* [Problem description]:
What comes back must be the data itself, retyped exactly.
○ ○ ○
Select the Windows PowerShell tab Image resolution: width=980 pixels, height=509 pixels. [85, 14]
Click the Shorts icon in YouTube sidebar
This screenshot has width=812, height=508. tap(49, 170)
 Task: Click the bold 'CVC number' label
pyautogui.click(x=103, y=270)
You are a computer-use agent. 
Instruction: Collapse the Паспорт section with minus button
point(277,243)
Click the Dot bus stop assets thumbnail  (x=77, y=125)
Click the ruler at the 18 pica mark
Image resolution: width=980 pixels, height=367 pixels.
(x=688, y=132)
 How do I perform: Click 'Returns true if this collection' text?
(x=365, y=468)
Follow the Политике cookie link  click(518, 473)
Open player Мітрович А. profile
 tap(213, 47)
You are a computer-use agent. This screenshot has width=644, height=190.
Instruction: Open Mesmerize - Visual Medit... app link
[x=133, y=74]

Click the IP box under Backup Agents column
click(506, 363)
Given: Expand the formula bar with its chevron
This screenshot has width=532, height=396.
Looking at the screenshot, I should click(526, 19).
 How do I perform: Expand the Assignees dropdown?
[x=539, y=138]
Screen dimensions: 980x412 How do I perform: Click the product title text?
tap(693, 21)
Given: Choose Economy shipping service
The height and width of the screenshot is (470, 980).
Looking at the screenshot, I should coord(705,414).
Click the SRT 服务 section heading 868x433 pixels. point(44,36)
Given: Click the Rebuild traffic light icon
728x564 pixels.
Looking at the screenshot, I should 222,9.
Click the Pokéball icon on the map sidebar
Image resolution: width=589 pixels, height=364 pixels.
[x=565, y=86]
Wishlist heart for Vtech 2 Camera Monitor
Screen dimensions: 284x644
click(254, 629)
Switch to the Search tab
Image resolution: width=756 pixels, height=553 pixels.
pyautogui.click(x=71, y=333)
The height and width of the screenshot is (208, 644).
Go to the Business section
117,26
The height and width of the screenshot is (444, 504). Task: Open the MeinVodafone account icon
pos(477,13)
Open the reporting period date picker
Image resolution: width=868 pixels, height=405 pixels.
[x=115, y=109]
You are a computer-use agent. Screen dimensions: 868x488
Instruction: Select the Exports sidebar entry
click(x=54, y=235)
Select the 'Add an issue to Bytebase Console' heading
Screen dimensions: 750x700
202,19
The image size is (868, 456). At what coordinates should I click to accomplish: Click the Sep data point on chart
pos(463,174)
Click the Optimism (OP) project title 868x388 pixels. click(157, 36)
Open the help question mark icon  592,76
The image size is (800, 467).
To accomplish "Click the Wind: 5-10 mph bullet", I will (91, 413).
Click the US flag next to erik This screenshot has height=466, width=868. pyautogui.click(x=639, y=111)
○ ○ ○
* [Result]:
Select the Windows PowerShell tab Image resolution: width=980 pixels, height=509 pixels. [85, 14]
Click the Shorts icon in YouTube sidebar
This screenshot has width=812, height=508. tap(49, 170)
 Task: Click the bold 'CVC number' label
pyautogui.click(x=103, y=270)
You are a computer-use agent. 
Instruction: Collapse the Паспорт section with minus button
point(277,243)
Click the Dot bus stop assets thumbnail  (x=77, y=125)
Click the ruler at the 18 pica mark
Image resolution: width=980 pixels, height=367 pixels.
(x=688, y=132)
 How do I perform: Click 'Returns true if this collection' text?
(x=365, y=468)
Follow the Политике cookie link  click(518, 473)
Open player Мітрович А. profile
 tap(213, 47)
You are a computer-use agent. This screenshot has width=644, height=190.
Instruction: Open Mesmerize - Visual Medit... app link
[x=133, y=74]

Click the IP box under Backup Agents column
click(506, 363)
Given: Expand the formula bar with its chevron
This screenshot has width=532, height=396.
Looking at the screenshot, I should click(526, 19).
 How do I perform: Expand the Assignees dropdown?
[x=539, y=138]
Screen dimensions: 980x412 How do I perform: Click the product title text?
tap(693, 21)
Given: Choose Economy shipping service
The height and width of the screenshot is (470, 980).
Looking at the screenshot, I should coord(705,414).
Click the SRT 服务 section heading 868x433 pixels. point(44,36)
Given: Click the Rebuild traffic light icon
728x564 pixels.
Looking at the screenshot, I should 222,9.
Click the Pokéball icon on the map sidebar
Image resolution: width=589 pixels, height=364 pixels.
[x=565, y=86]
Wishlist heart for Vtech 2 Camera Monitor
Screen dimensions: 284x644
click(254, 629)
Switch to the Search tab
Image resolution: width=756 pixels, height=553 pixels.
pyautogui.click(x=71, y=333)
The height and width of the screenshot is (208, 644).
Go to the Business section
117,26
The height and width of the screenshot is (444, 504). Task: Open the MeinVodafone account icon
pos(477,13)
Open the reporting period date picker
Image resolution: width=868 pixels, height=405 pixels.
[x=115, y=109]
You are a computer-use agent. Screen dimensions: 868x488
Instruction: Select the Exports sidebar entry
click(x=54, y=235)
Select the 'Add an issue to Bytebase Console' heading
Screen dimensions: 750x700
202,19
The image size is (868, 456). At what coordinates should I click to accomplish: Click the Sep data point on chart
pos(463,174)
Click the Optimism (OP) project title 868x388 pixels. click(157, 36)
Open the help question mark icon  592,76
The image size is (800, 467).
To accomplish "Click the Wind: 5-10 mph bullet", I will (91, 413).
Click the US flag next to erik This screenshot has height=466, width=868. pyautogui.click(x=639, y=111)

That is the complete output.